Two distinct groups of brasses used for marine service are distinguished by their metallurgical structure: 1) Alpha brasses, which have a single-phase structure and contain up to about 37% zinc; and 2) Alpha-beta (duplex) brasses, which have two phases - the second phase, beta, starts to form above about 37.5% zinc. Al, Sn, Mn additions give a range of ‘high tensile strength’ alpha-beta brasses. Aluminum brass (an alpha brass used for tube and pipe) contains As to prevent dezincification. Tin is used in naval brass (alpha beta brass) and slows dezincification in heat exchanger tube plates. High tensile brass (can be called manganese bronze) needs cathodic protection to avoid dezincification. Uses include medium duty propellers, shafts, deck fittings.

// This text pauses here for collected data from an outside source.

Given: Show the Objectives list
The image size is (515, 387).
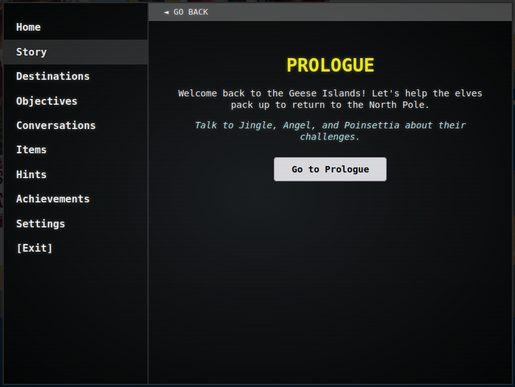Looking at the screenshot, I should [x=47, y=102].
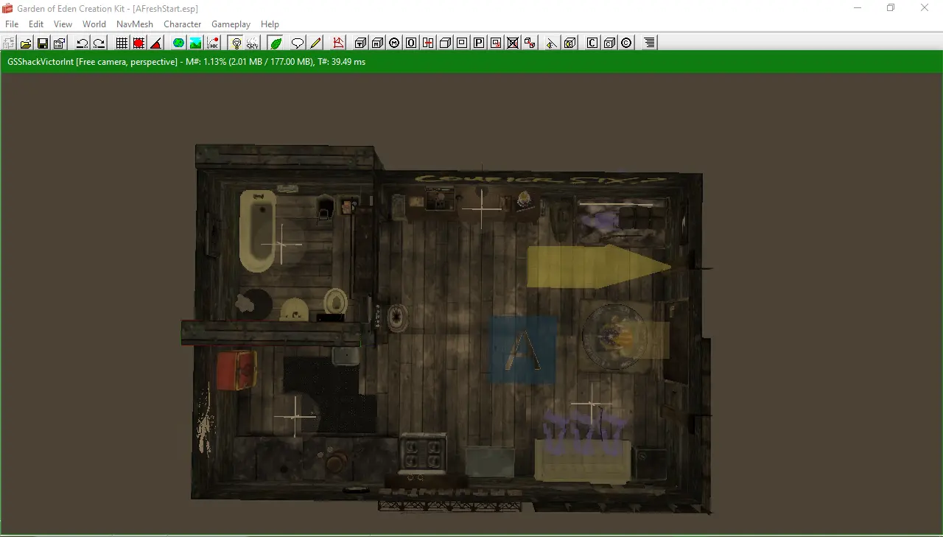This screenshot has height=537, width=943.
Task: Toggle the light bulb brightness icon
Action: coord(236,43)
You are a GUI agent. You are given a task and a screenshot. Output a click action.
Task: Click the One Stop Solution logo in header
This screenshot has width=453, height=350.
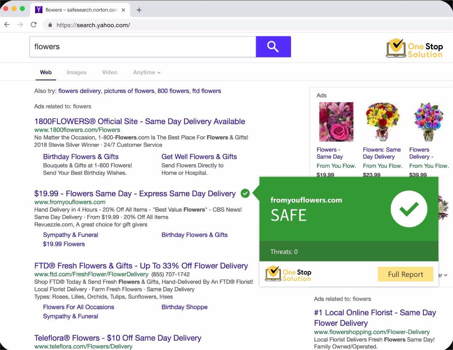(x=414, y=48)
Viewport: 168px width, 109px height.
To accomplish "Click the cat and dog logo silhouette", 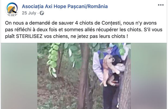I will pos(12,10).
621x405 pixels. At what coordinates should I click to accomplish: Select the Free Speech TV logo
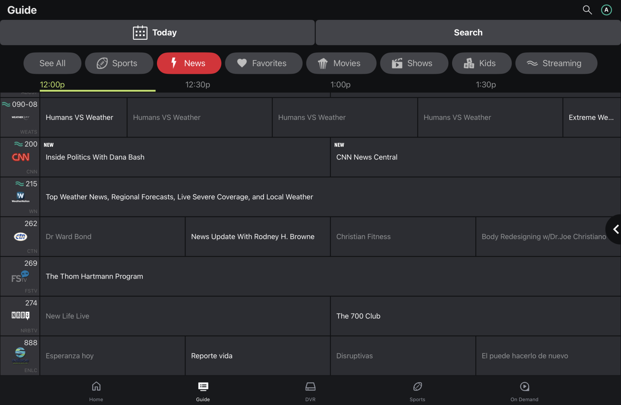pyautogui.click(x=20, y=277)
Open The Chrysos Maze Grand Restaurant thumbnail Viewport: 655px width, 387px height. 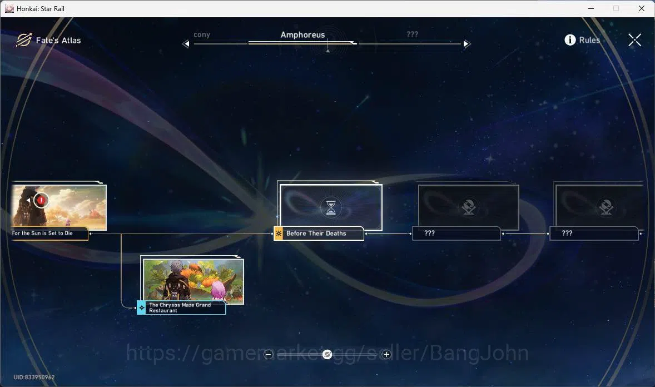(193, 280)
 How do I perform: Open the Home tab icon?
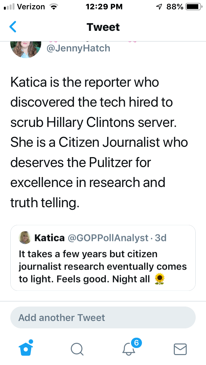[x=26, y=348]
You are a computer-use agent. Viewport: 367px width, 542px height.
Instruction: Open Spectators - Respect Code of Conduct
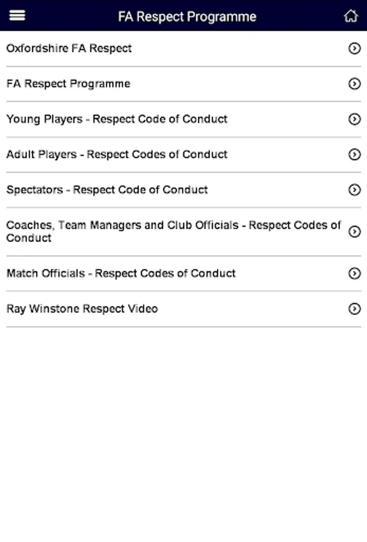pyautogui.click(x=107, y=190)
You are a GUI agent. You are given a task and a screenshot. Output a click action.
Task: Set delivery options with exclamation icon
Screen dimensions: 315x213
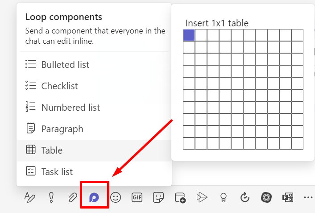pyautogui.click(x=51, y=197)
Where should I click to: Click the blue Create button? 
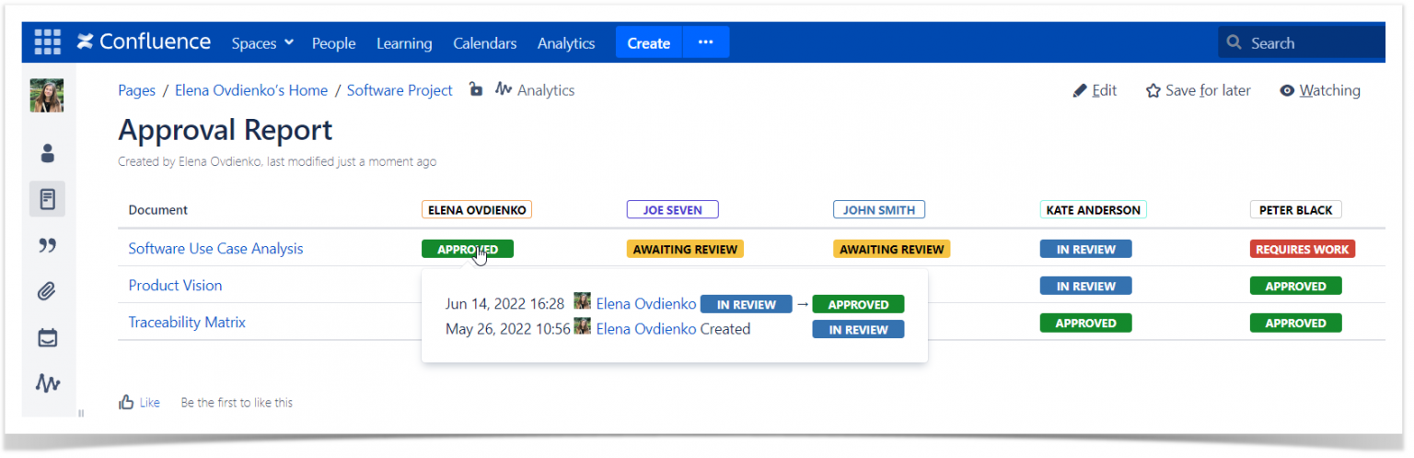click(648, 43)

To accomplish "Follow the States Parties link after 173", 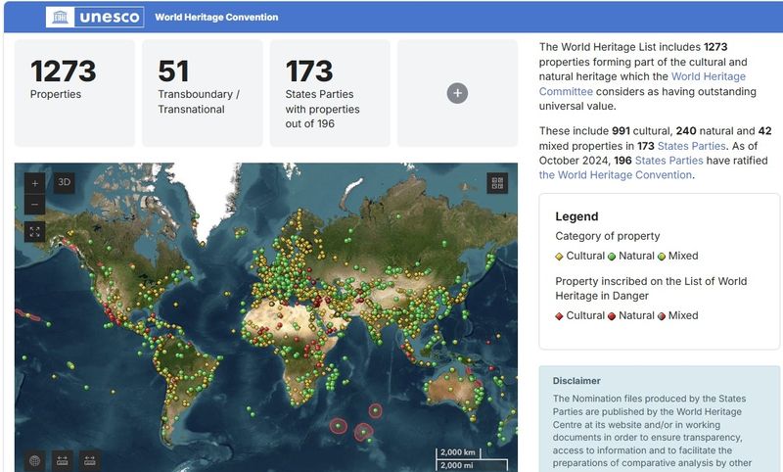I will [691, 146].
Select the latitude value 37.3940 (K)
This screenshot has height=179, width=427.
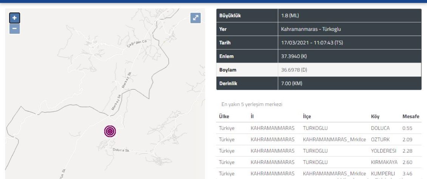[x=294, y=57]
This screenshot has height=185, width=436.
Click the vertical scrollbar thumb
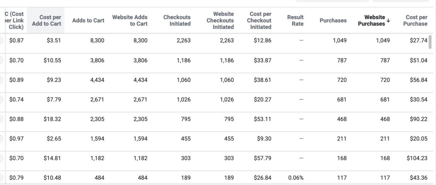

Alloys with about 3% Mn and similar amounts of aluminum and nickel have good service as medium duty propellers.
Brasses can give good service in seawater but require consideration of two types of corrosion. 1) Dezincification can be controlled by alloying or cathodic protection. 2) Ammonia stress corrosion cracking can be prevented by stress relieving, or by cathodic protection when submerged.

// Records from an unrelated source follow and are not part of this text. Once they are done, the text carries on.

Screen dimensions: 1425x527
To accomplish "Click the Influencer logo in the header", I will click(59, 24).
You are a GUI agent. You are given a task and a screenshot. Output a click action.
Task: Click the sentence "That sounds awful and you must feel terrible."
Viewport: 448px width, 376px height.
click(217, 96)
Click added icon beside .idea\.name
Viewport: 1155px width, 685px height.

The Mitsubishi-Shindoh Co., Ltd., has developed a proprietary copper-zinc brass alloy, called UR30™, specifically designed for aquaculture operations. The alloy, which is composed of 64% copper, 35.1% zinc, 0.6% tin, and 0.3% nickel, resists mechanical abrasion when formed into wires and fabricated into chain link, woven or other types of flexible mesh. To date, in over 10 years of aquaculture experience, chain link mesh fabricated by this brass alloy has not suffered from dezincification, stress corrosion cracking, or erosion corrosion.

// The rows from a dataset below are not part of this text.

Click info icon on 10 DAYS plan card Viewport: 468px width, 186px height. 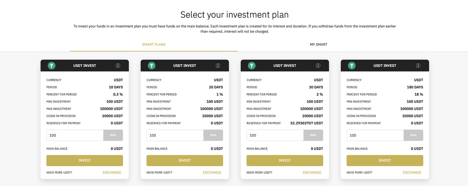tap(118, 65)
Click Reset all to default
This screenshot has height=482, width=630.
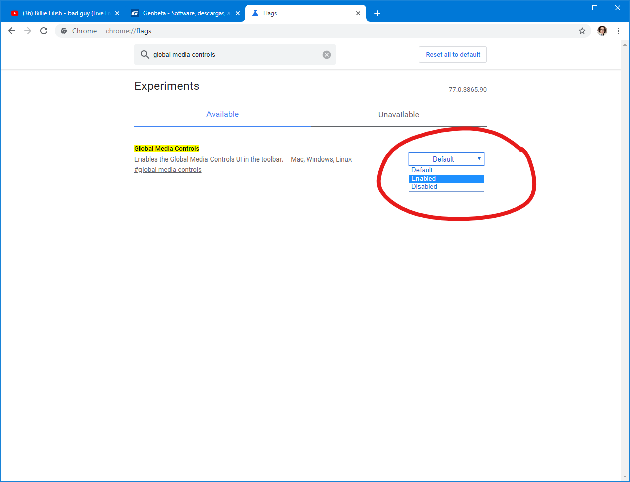pyautogui.click(x=452, y=54)
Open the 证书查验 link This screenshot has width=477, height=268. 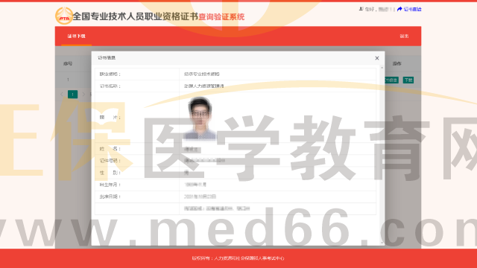[x=412, y=9]
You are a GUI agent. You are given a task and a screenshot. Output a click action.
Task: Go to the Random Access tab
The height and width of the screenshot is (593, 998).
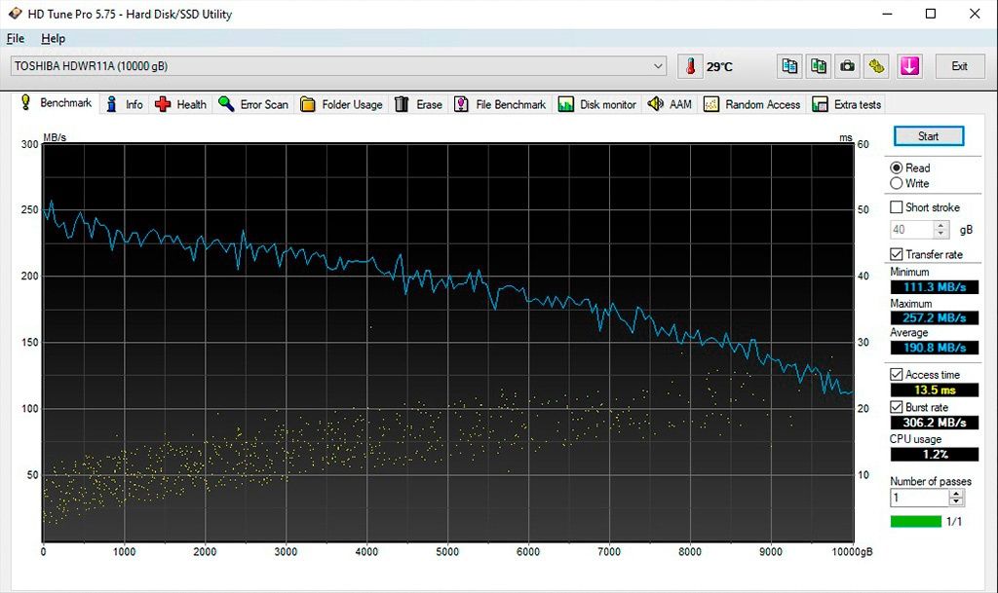coord(751,104)
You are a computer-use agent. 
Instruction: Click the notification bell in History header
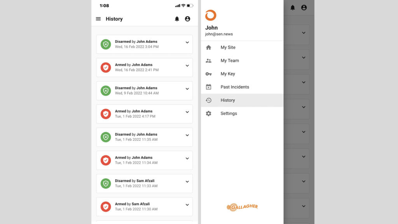click(177, 19)
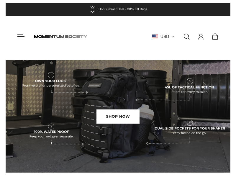Click the Momentum Society logo
The height and width of the screenshot is (177, 236).
[x=61, y=37]
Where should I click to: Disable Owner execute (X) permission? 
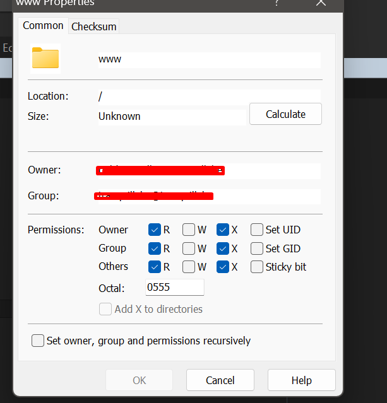click(x=223, y=230)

Tungum® is a well-known tube product and has been successfully used in marine environments, particularly hydraulic control and instrumentation lines. It has high resistance to dezincification and performed extremely well in seawater and marine atmospheres.
Gunmetals are tin bronze castings that have been widely used in shipbuilding and marine engineering.
- Introduction to Brasses (Part I), An overview of the large and industrially important family of alloys based on copper and zinc. The article is especially recommended to designers, engineers and others who specify materials for manufactured products. A brief history of brasses is included for those interested in learning about these interesting alloys. Links are provided to sources on The Copper Page and other websites where more detailed information can be obtained. .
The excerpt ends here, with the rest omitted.